I’m always on the lookout for something that will either act as a point of interest or distraction for my regular posts & today we had a feast to choose from. In addition to the painted bison above, there was also a cock (insert own joke here!) & a moose. We’re also being stalked around the state of Montana by Lucky Lil (congratulations on making the blog!) – she has a whole empire of casinos & we seem to see a sign for them every day!! Jimbo you have more money than you thought, so go ahead & buy that new dream bike!!!

The wildlife was more tricky to photograph than normal, as the eagles were generally riding the thermals & were out of range. However, we saw a crane swoop in front of us & land in a tree some 100 yards away. We saw more deer, they always look so cute & inquisitive. I’m sure they’re as interested in the two humans on strange wheels as we are in them! Throughout the day we passed field after field of horses grazing & generally looking as if they didn’t have a care in the world.

As we reached Stevensville we saw a small brown sign to Fort Owen State Park – it was a 1 mile detour, so we decided to go & have a look. Experience has taught us that brown signs mean interesting history is nearby. This was no exception, as the State Park is listed on the National Register of Historic Places. It was home to Montana’s first catholic church founded in 1841 & also the state’s first permanent white settlement.

In addition, it also housed the first sawmill, first grist mill, first agricultural development & the first school for settlers. In short, it was of huge significance & importance in the mid-1800’s. Major John Owen arrived in the Bitterroot valley in 1850 & established the fort, as well as trading with the Indians. Another great little side adventure for us too.

A couple of points to mention about today’s “recovery” ride – firstly, we rode into a significant headwind all day & secondly, we rode up a constant gradient, which when combined on a 5 hour plus ride becomes hard work! The cycle path continued to offer stunning scenery as we continued towards the small town of Victor, where we saw another example of the old buildings being protected.

Slowly, but surely, the mountains started to reveal themselves as we continued along the cycle path. We also saw small patches of flowers & vegetation which made for pretty foregrounds & backdrops in a couple of photos.

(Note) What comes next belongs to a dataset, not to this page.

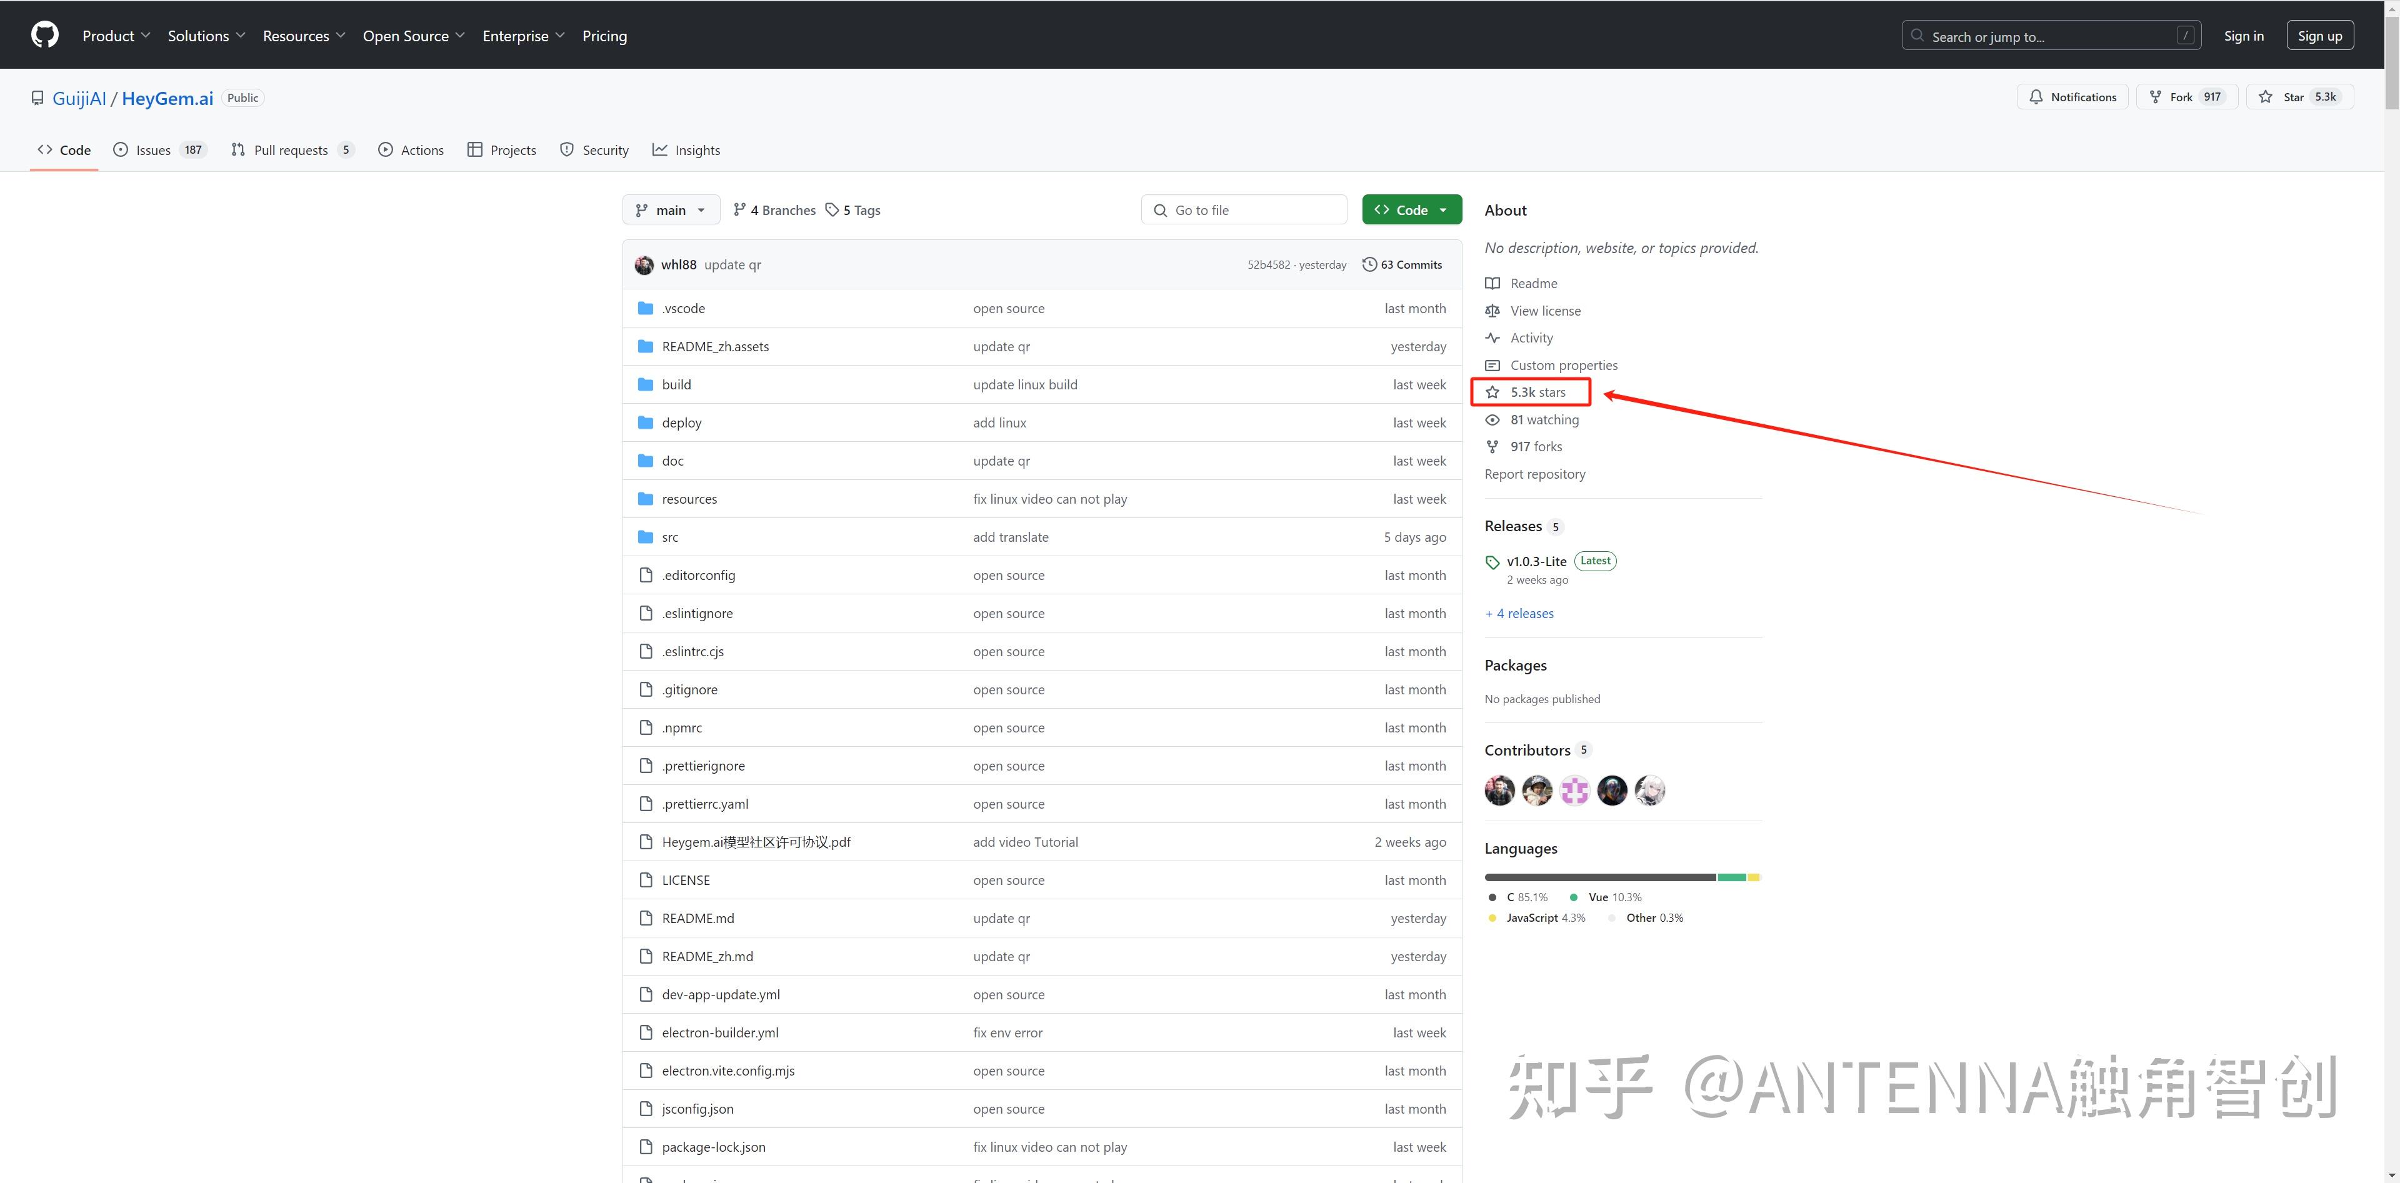2400x1183 pixels.
Task: Click the Sign up button
Action: 2320,34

The weather was still a bit on the chilly side at this point, to the point that Sean was using his rain jacket to keep warm.

Late season snowmelt from the mountains had resulted in the many creeks filling the main Bitterroot river to capacity & it appeared a matter of time before it burst its banks. In the second photo you may make out a small white cross just behind & to the left of Sean (the road is just to Sean’s right). In Montana these signify that there has been a fatal road traffic accident & the number of crosses at the site indicate the number of people who died. We have seen several hundred crosses during our time in Montana to date & the worst accident killed 5 people. These markers ensure we remain vigilant when cycling on the roads.

We arrived at Hamilton after about 50 miles & we took to the road for the first time – we were now so far up the valley that the traffic was relatively quiet. The weather had also improved & blue sky was now dominating the clouds (well, almost!!). However, the wind was still blowing on our noses!! We only rode the roads for the final 10 miles of today’s adventure, all the rest of it was on the excellent Bitterroot Trail.

As we cycled into Darby, we could see the parking lot of the local rodeo was full of SUVs & RVs – it was a rodeo weekend & most of the town folk were taking it in. We had other plans, namely putting up our tents in case the weather changed again, as rain was scheduled for the evening. I’ll give an update on how our camping experience goes tonight when I do my next update! It’s our first camping since Rexford.

Stage Stats – 63 miles, 1,207 feet of climbing Gradual climb all day into the teeth of a headwind. Not the recovery day we were expecting!!!